Die meisten Musiklehrer in den Allgemeinschulen spielen in ihrem Unterricht ein Musikstück vor und verknüpfen es dann mit Lerninhalten. Ein logischer Vorgang, wie sollte man den Stoff auch sonst vermitteln.
Aber! Das ganze hat einen Haken! Dem Schüler wird die historische Musik auf diese Weise nur zu leicht madig gemacht. Man erreicht oft das Gegenteil, diese Musik findet dann sogar über Jahre erst recht kein Interesse. Diese Vermeidung ist die Konsequenz einer unverzeihlichen Sünde gegenüber Musik, ja gegenüber der Kunst an sich: Ihre Reduzierung auf kopflastige Inhalte.
Musik ist zuerst Vergnügen, Lebenshilfe, ja sogar Überlebensmittel und das muss der Musiklehrer vermitteln!
In der Ausbildung zum Musiker wird sie schon manchmal zum Folterwerkzeug, immer wenn man beim Üben nicht recht weiter kommt, wird sie subjektiv gehörter Missklang, an dem man sich nur zu oft reibt. Sie ist für den Studierenden oft Kampfobjekt und geliebte Leidenschaft in einem.
Aber wenn man sie später vermittelt, darf nur noch das Herz sprechen und wenn man dann aus Enthusiasmus zeigen will, was sich darin verbirgt, muss man es mit echter Begeisterung tun.
Ich löse das Problem im Musiktheorieunterricht so: Zuerst sollen die Schüler nur entspannt
genießen. Ich verwende absichtlich nicht das Wort "zuhören", denn das ist eventuell schon wieder negativ belastet. "Wer will kann auch wegtäumen, tut was euch gefällt, nur macht bitte nichts anderes" so sage ich dann. Und was ist die Folge dieses Satzes? SIE HÖREN ZU! Ob mit Verstand oder mit der Seele baumelnd spielt da keine Rolle. Manche machen sogar plötzlich die Augen zu, alle sind regungslos.
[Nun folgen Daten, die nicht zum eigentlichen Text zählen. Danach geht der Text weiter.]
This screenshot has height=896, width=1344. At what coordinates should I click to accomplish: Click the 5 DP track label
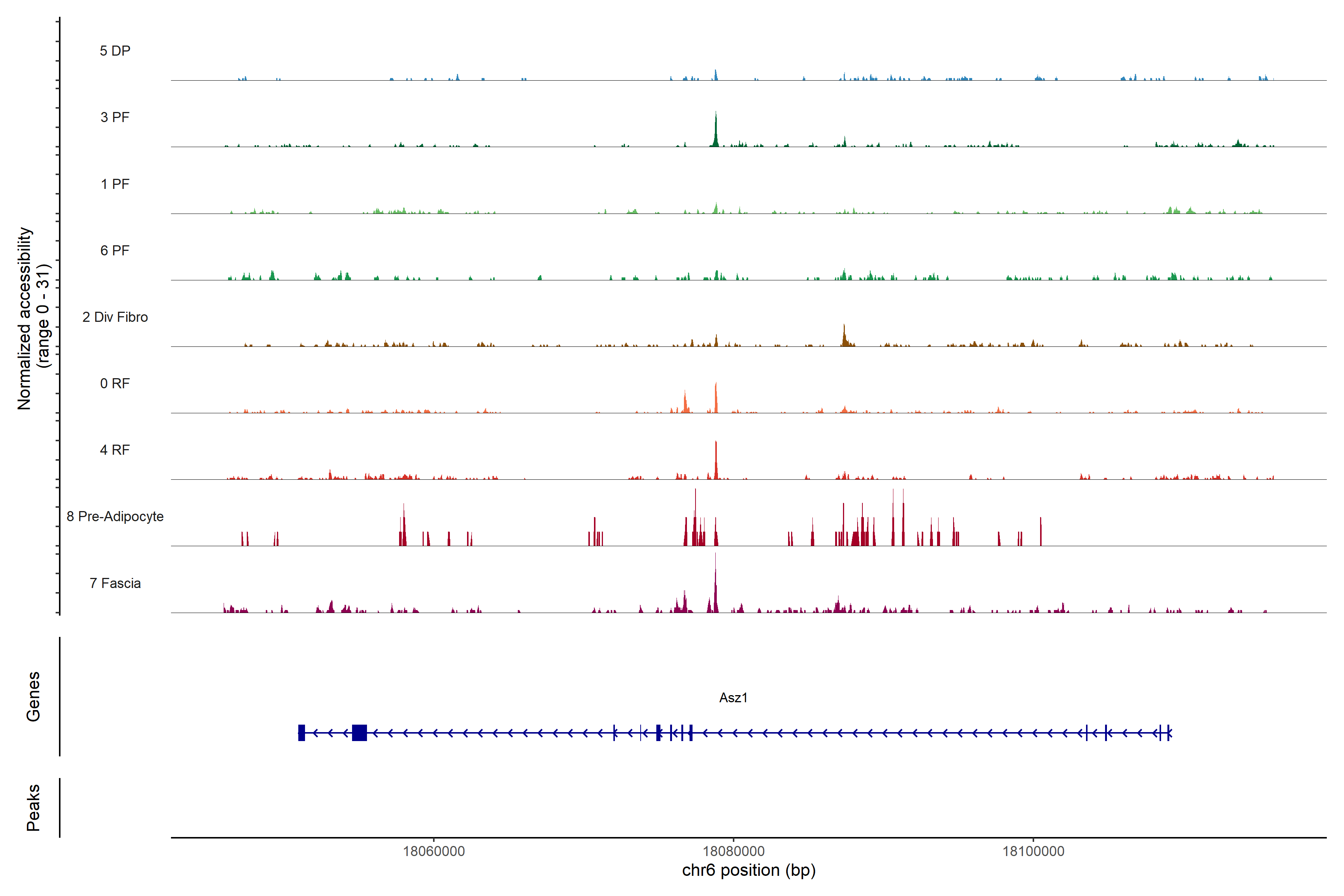click(x=115, y=51)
So war es auch heute. Nun danach, weil es doch interessant ist, das Stück noch einmal, mit irgend einer Aufgabenstellung. Das Lust- und Wohlgefühl hatten sie schon, jetzt kann man nicht mehr viel kaputt machen.
Heute gab es die Aufgabenstellung, zu dirigieren, die
Hemiole heraushören und die Kadenz im
Ostinatobaß mitzudenken oder, wer wollte, mitzusummen.
Nach jedem Stück waren die Schüler am Wort. Sie durften nun durch Punktevergabe ausdrücken, wie es ihnen gefallen habe. (Nur wer wollte, Zwang finde ich in so einem Fall ungeeignet!) 0 - 10 Punkte waren zu vergeben.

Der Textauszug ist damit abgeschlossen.